*** Opening Text provided ***

Transgenic plants are not designed or bred entirely de novo: the basic technique of modification consists in adding a specific trait or competence to a variety produced by 'natural' processes of breeding and selection. (6) Commercial breeding programmes are dependent on access to genetic resources that are drawn from many diversity-rich parts of the world, often in the South, and which are maintained ex situ in public seed banks. (7) As a result, the agronomic value of elite varieties (in terms of yield performance) is essentially a function of their cosmopolitan nature--it is estimated that even the most genealogically uncomplicated variety will be composed of at least 30 parent lines. (8) Transgenic modification often adds nothing more than a protective packaging to this complex product. An elite variety produced by selective breeding has a typical lifespan of five to seven years, (9) which is about the amount of time it takes for species of insect or bacteria to adapt themselves to resistances bred into the variety. So plant breeders are engaged in continuous breeding programmes with the objective of finding ever new kinds of resistant strain. Biotechnology allows resistances to pests and diseases to be engineered into the elite variety, either by means of a gene that confers resistance to a specific pathogen, or to a proprietary herbicide or pesticide. So transgenic plants, including those that are protected by 'genetic use restriction technologies' ('GURTs'), merely bundle up the same cosmopolitan source lines that are found in conventional varieties, with the lines being drawn from either the public domain as it existed before genetic resources became subject to state sovereignty, or some sovereign jurisdiction. By what principle of accounting should one recognise these different contributions? To what extent do proprietary transgenic plants enclose essentially public resources? Legal instruments such as the International Treaty on Plant Genetic Resources for Food and Agriculture attempt to address these questions, (10) but their effectiveness is compromised by the fact that there are not only too many claims to ownership in play, but also too many conceptions of ownership.

*** Closing Text provided ***
*** Opening Data provided ***

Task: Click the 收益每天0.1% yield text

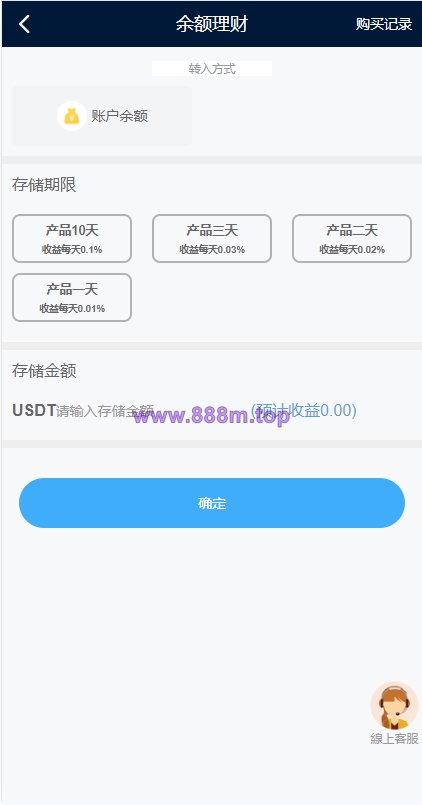Action: click(x=72, y=250)
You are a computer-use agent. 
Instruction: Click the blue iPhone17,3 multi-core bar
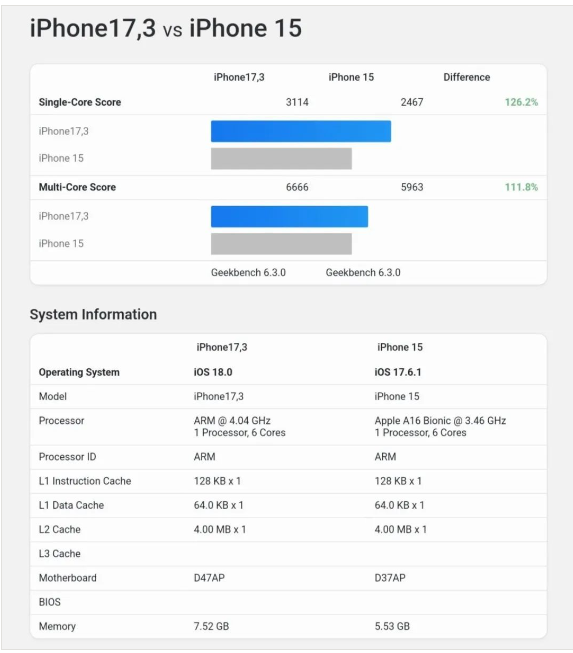(x=289, y=217)
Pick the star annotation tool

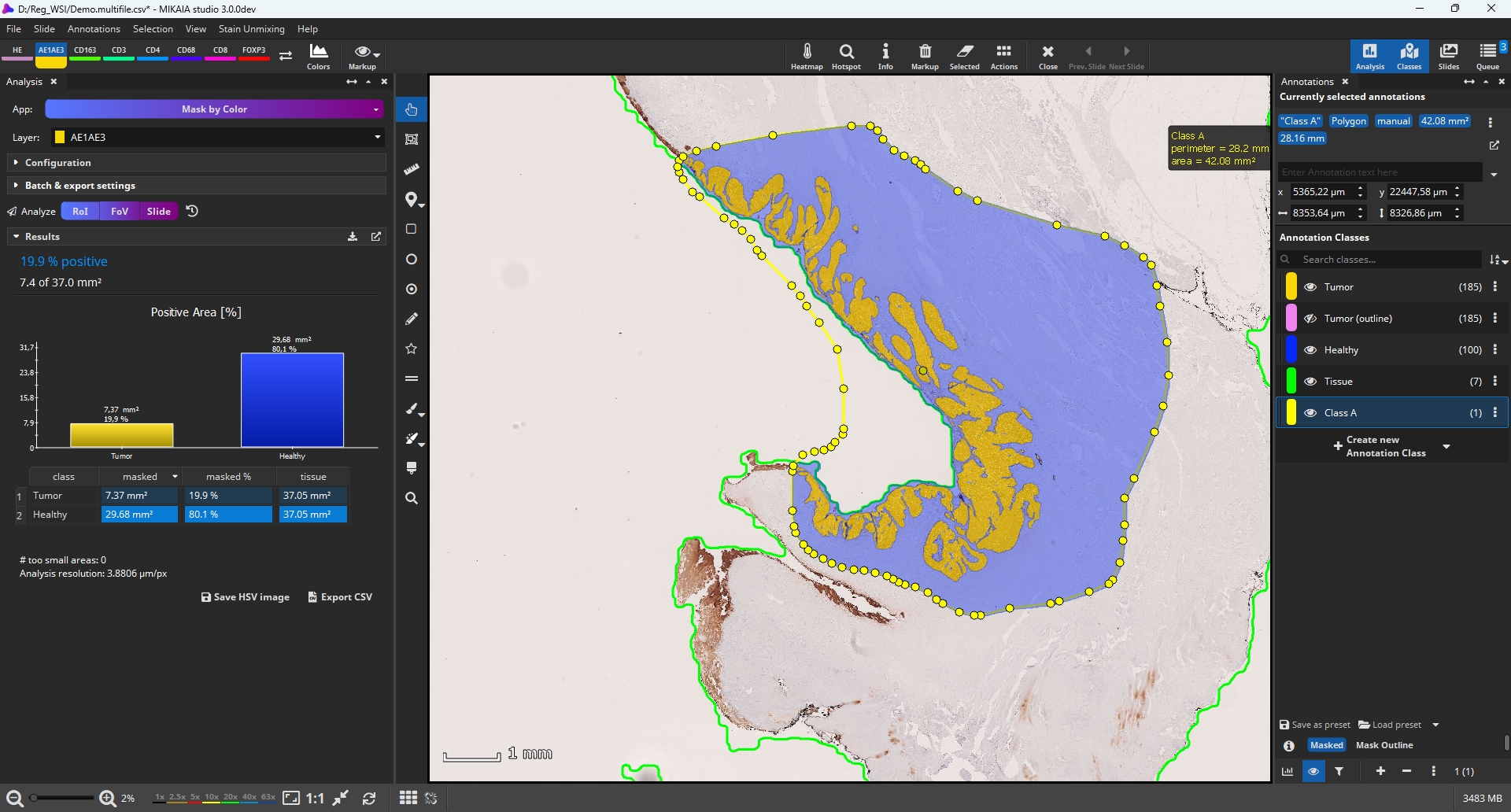click(x=412, y=349)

*** Closing Data provided ***

__Directions__
**1.** Answer these questions from the passage on transgenic plants, one answer per line:
(a) How many parent lines, at least, does the even most genealogically uncomplicated variety contain, by the passage's estimate?
(b) What is the typical lifespan of an elite variety produced by selective breeding?
(c) Where are the genetic resources used in commercial breeding maintained ex situ?
**2.** Please decide whether each statement agrees with the passage on transgenic plants, and give yes or no with the words from the passage that settle it:
(a) Transgenic plants are designed entirely de novo.
(b) Biotechnology can engineer resistance to a proprietary herbicide into an elite variety.
(c) Legal instruments fall short because there are too few claims to ownership.
**3.** Carry on the passage on transgenic plants, starting right after its final sentence.

__Activity answers__
**1.**
(a) At least 30 parent lines.
(b) Five to seven years.
(c) In public seed banks.

**2.**
(a) No: "Transgenic plants are not designed or bred entirely de novo"
(b) Yes: "either by means of a gene that confers resistance to a specific pathogen, or to a proprietary herbicide or pesticide"
(c) No: "there are not only too many claims to ownership in play, but also too many conceptions of ownership"

**3.**
The fundamental problem is that plant inventions--whether conventional or transgenic--compress diverse economic, cultural, and legal contexts. A single plant is an index to many different principles of origination, many potential owners, and many different modes of scientific or therapeutic knowledge. And biotechnology has played a leading role in this process of global expansion and cultural diffraction. The case of 'biopiracy' or 'bioprospecting' is a good illustration. In the classic form of bioprospecting, biotechnology corporations exploit indigenous ethnobotanical knowledge to identify plants with promising pharmaceutical potential. In the rare cases in which bioprospecting pays real dividends, the plants are reduced to chemical compounds and then packaged and patented as pharmaceuticals. (11) Natural products research, as a specific mode of biotechnological research, sets up a long and convoluted chain of relatedness between laboratory science and indigenous knowledge. Of course, bioprospecting practices were prevalent well before the rise of biotechnology, and it is arguable that these practices always generated new kinds of cultural mixture. (12) However, whereas these forms of cultural complexity could once have been externalised by the patent system, they now have to be absorbed into the doctrinal explanation of patent rights. (13) Bioprospecting not only forces different economies of knowledge into proximity, in doing so it also complicates the Western doctrinal conception of 'inventorship'. What is in question is not just the entitlement of indigenous peoples as the custodians or cultivators of the plant material, but also their entitlement as the 'authors' or 'breeders' of these plants. This kind of authorship cannot be easily explained in terms of the familiar Western conception of technical innovation or justified in terms of notions of economic and social utility; rather, intellectual property law must experiment with elements of authorship that are drawn from discourses such as human rights. (14)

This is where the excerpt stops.